Unfortunately, there doesn’t seem to be a clear end in sight to the pandemic. Businesses across the country are forced to invest in new collaboration technology to keep things running, and we need to prepare to get the most out of this technology for the long haul. We are going to be operating fully or partially remote for possibly the rest of the year, and the road to making the best of it starts today.
Our company, PADT, a globally recognized provider of numerical simulation, product development and 3D printing products and services, has had to juggle a remote workforce spread across the Southwest and even a few employees in the South and on the East Coast. We’re also managing a group of manufacturing engineers that need to be onsite. Needless to say, we’ve invested a great deal in secure virtual workspaces to interact both internally and externally with our customers.
The first and most important technology tool I would recommend for every business is the Office 360 suite. This provides access to the full suite of online Microsoft tools, including Outlook, Word, PowerPoint and Excel, and it also allows businesses to collaborate through Microsoft Teams (Microsoft’s collaboration suite).
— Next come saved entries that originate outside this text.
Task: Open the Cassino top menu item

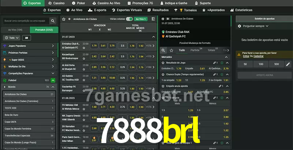Action: click(56, 3)
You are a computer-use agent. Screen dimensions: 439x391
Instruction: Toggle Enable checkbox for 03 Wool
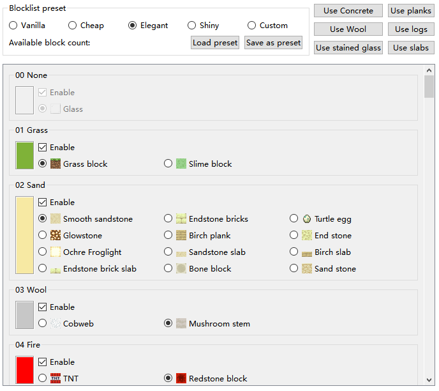[43, 307]
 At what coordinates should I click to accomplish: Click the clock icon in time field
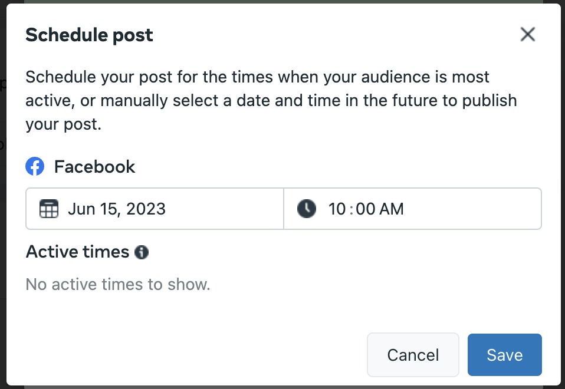coord(306,209)
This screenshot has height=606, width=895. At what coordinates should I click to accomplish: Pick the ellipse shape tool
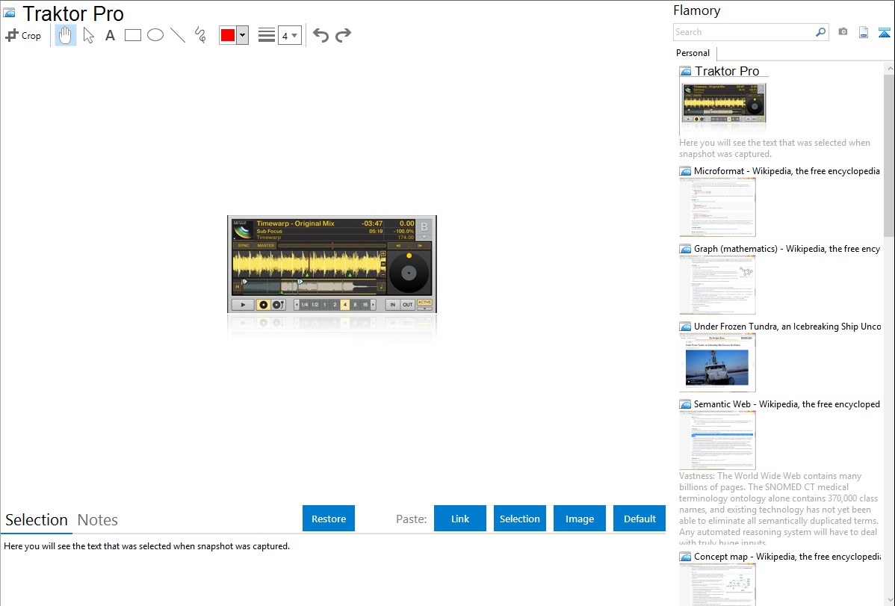point(155,35)
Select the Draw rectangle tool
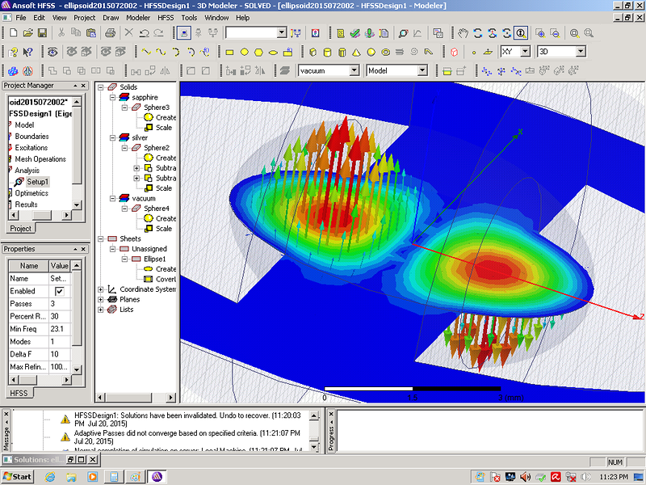The height and width of the screenshot is (485, 646). tap(229, 52)
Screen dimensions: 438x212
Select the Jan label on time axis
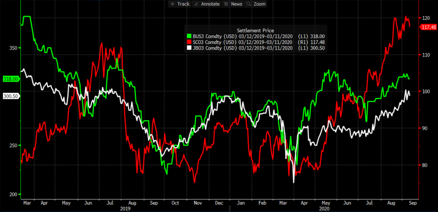[x=241, y=203]
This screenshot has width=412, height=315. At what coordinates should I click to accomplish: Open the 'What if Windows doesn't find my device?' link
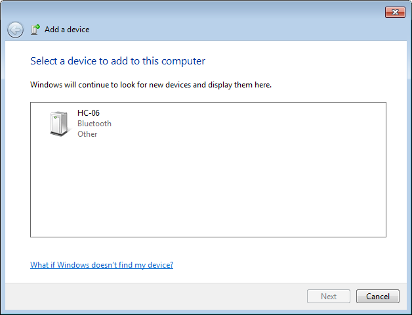[x=102, y=265]
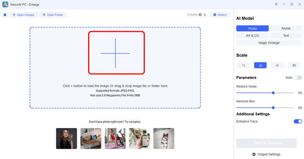Select the dog sample thumbnail
This screenshot has height=159, width=304.
tap(164, 138)
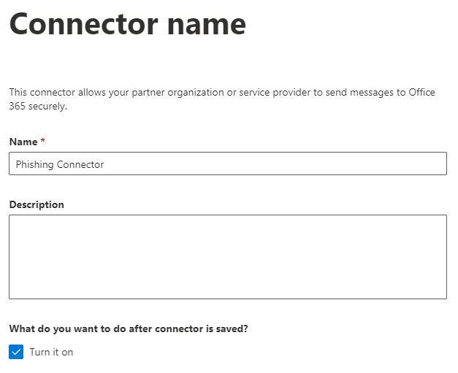Click inside the Description text area
Screen dimensions: 458x373
pyautogui.click(x=228, y=257)
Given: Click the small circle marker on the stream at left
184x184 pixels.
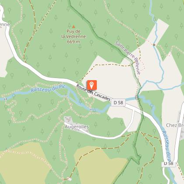Looking at the screenshot, I should 6,99.
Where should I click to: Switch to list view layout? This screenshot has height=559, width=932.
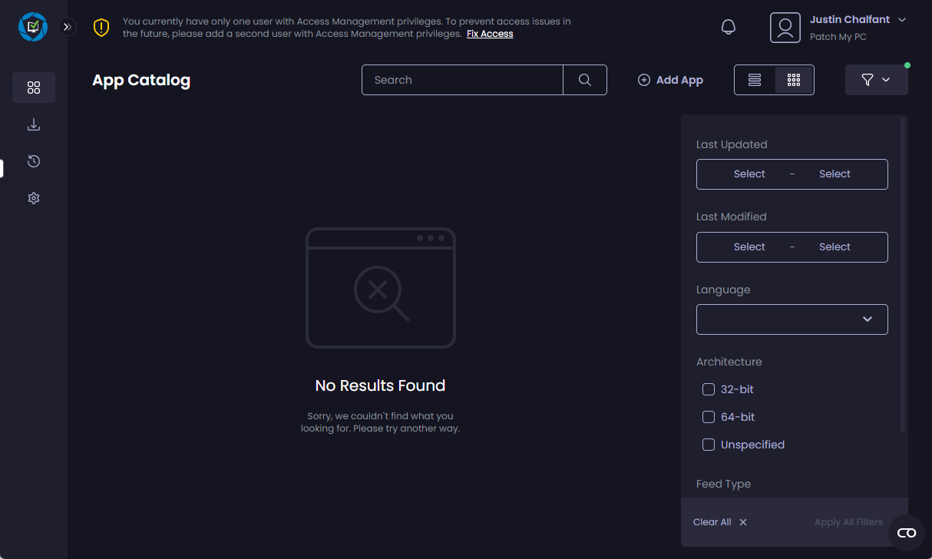tap(755, 80)
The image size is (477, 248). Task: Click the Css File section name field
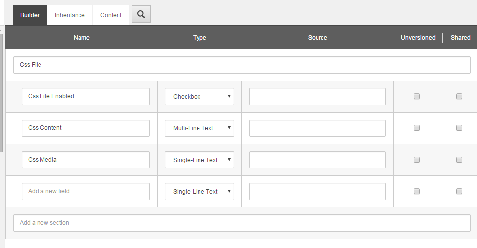tap(241, 65)
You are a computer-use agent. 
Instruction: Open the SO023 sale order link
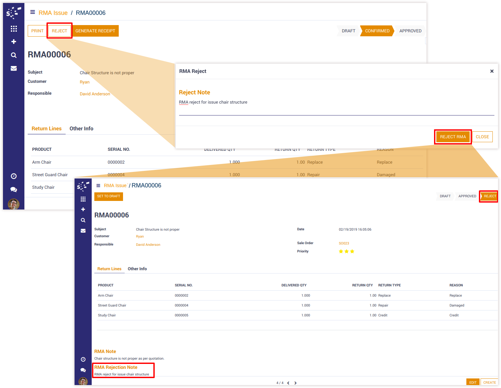(344, 243)

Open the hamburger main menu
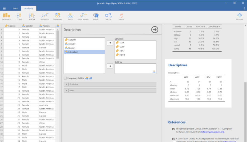point(4,8)
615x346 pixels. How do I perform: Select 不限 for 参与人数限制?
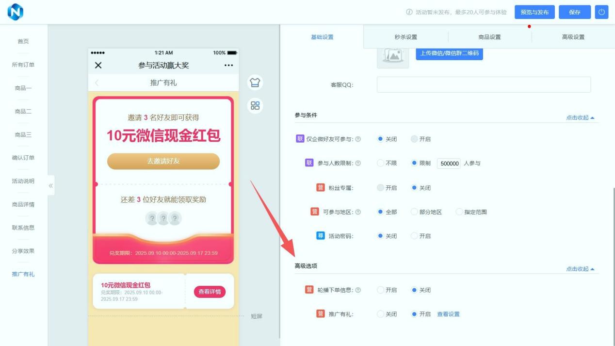[x=381, y=164]
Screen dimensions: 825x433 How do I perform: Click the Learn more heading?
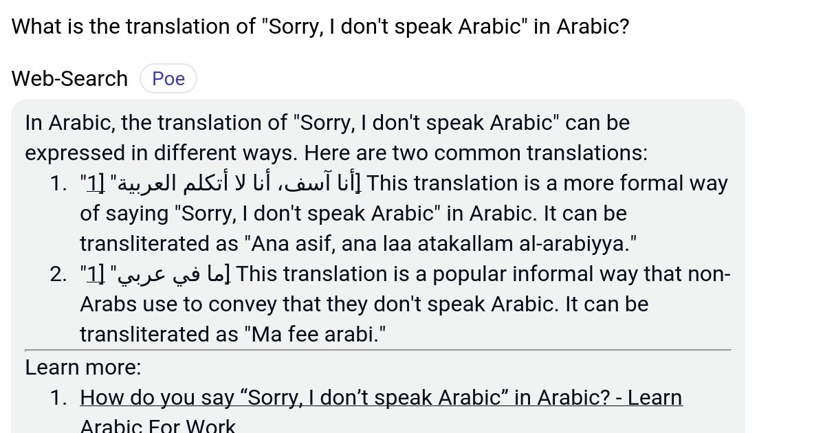coord(83,367)
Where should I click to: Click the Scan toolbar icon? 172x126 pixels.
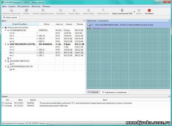point(61,10)
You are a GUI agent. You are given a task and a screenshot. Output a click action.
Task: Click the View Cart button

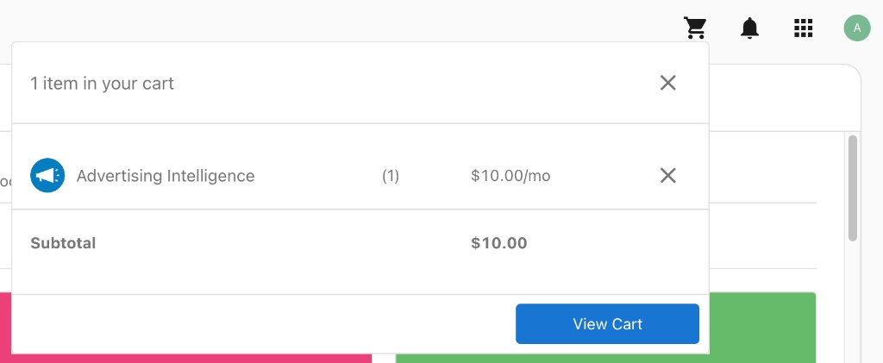coord(607,324)
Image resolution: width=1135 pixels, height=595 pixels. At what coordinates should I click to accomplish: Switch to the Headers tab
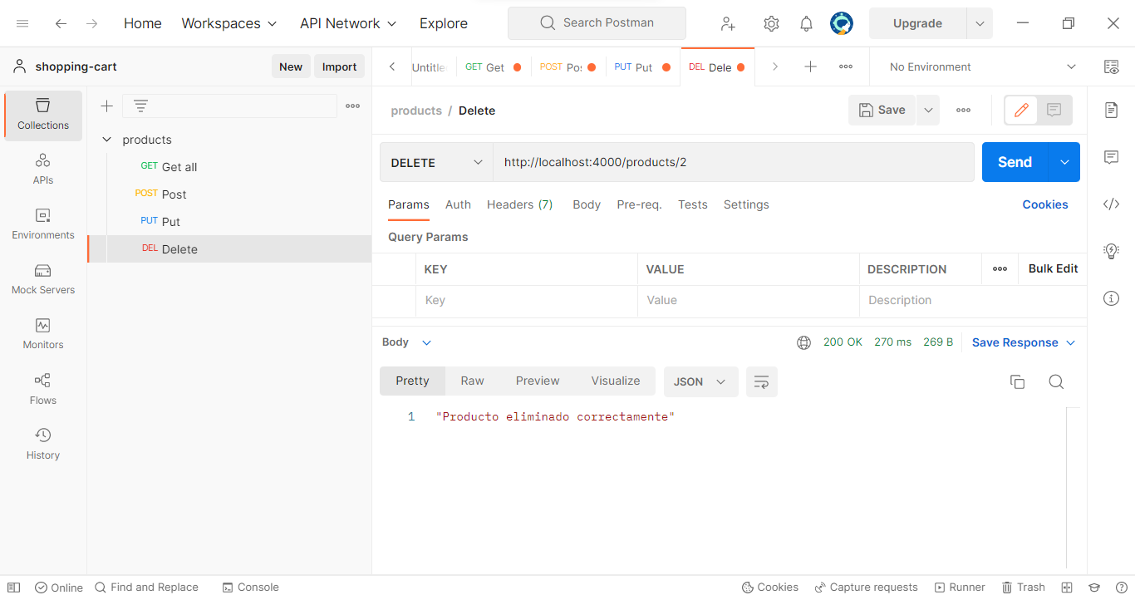(x=519, y=204)
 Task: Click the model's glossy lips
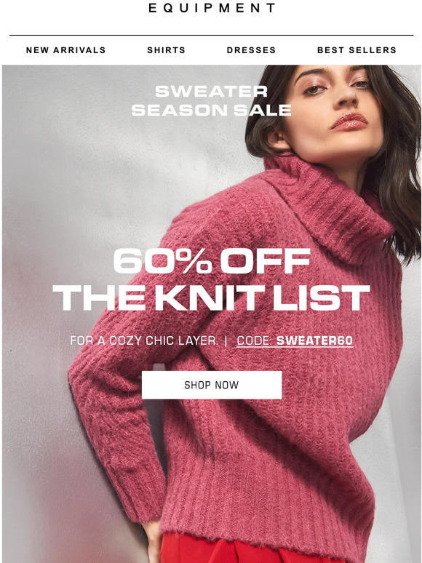[x=349, y=121]
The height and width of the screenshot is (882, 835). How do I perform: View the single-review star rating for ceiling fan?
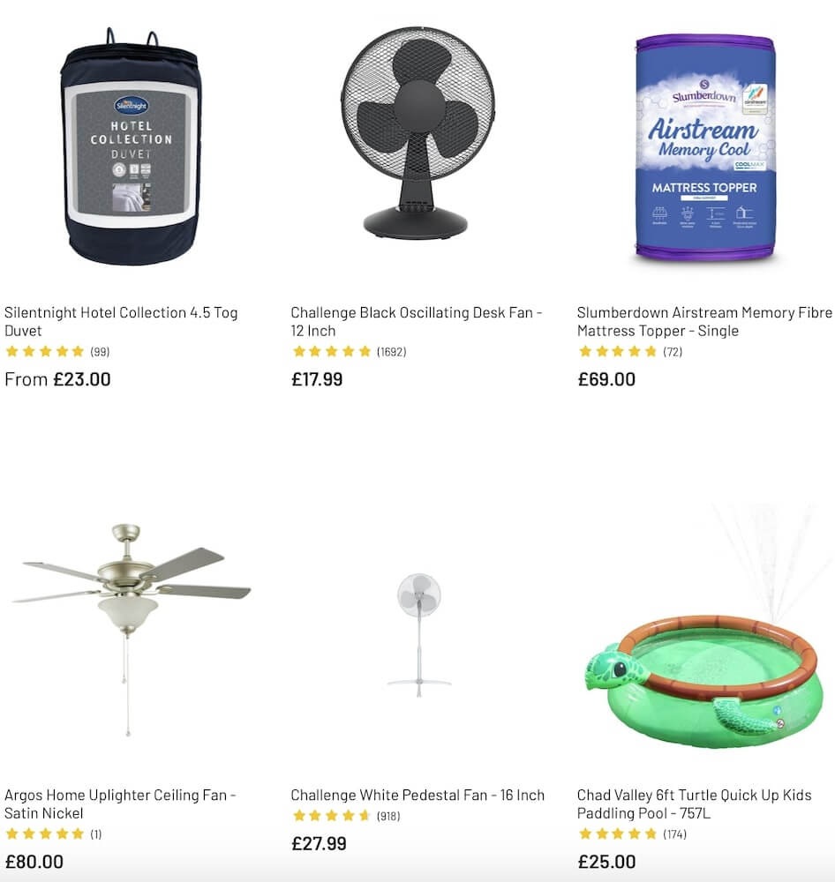(54, 833)
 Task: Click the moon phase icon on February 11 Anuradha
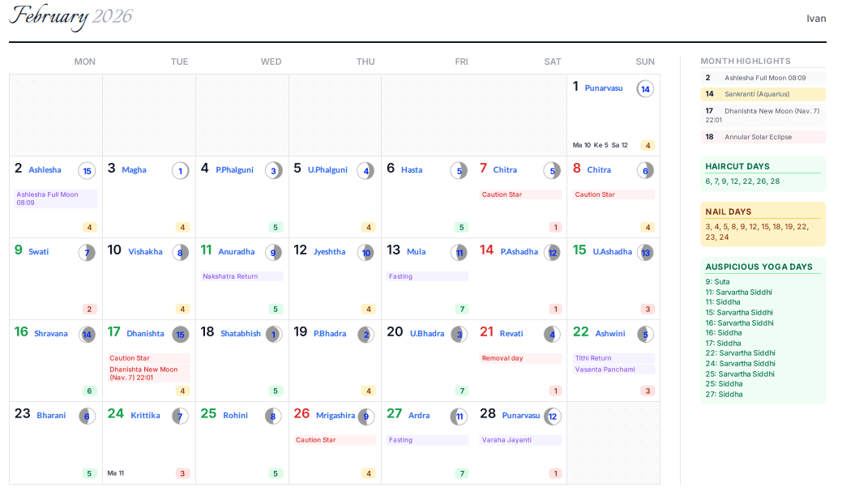click(x=272, y=253)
The platform gives users access to video conferencing, file sharing, messaging and a planning tool. There is also a whiteboard feature that we use to share ideas visually like we’re all sitting together in a room.
Office 360 is one of the essential tools for our business because it provides us with a powerful and consistent tool for internal collaboration. While typical communication has been so thoroughly ripped apart by the pandemic, the Office 360 suite allows us to stay connected both internally and externally in more meaningful ways than just email and phone.
Another critical tool for any business is a customer relationship manager (CRM). Prior to the outbreak, we could yell down the hall to our salespeople to get an update on a customer relationship. Today, our entire team is remote, so we stay updated over email, chat or phone. Concentrating on having sales and marketing staff actively engage with your CRM is going to be critical to managing customer relationships. It’s probably the single biggest tool to help weather the current economic storm, as well as preparing for the eventual road to recovery and a seamless transition back into normal life and keeping everyone on the same page.
My final thought on stabilizing business today and putting yourself in a position to recover quickly is finding virtual environments to replace networking and tradeshows. As the board chair for the Arizona Technology Council, I’ve been working hard to develop virtual networking environments to keep our state’s business and technology community engaged. In order to succeed in the virtual workspace, you need to find new ways to find and engage with potential leads. Whether it’s starting a webinar series, hosting your own networking event or taking advantage of previously underutilized social media or marketing channels, you need to find new ways to stay engaged with your community.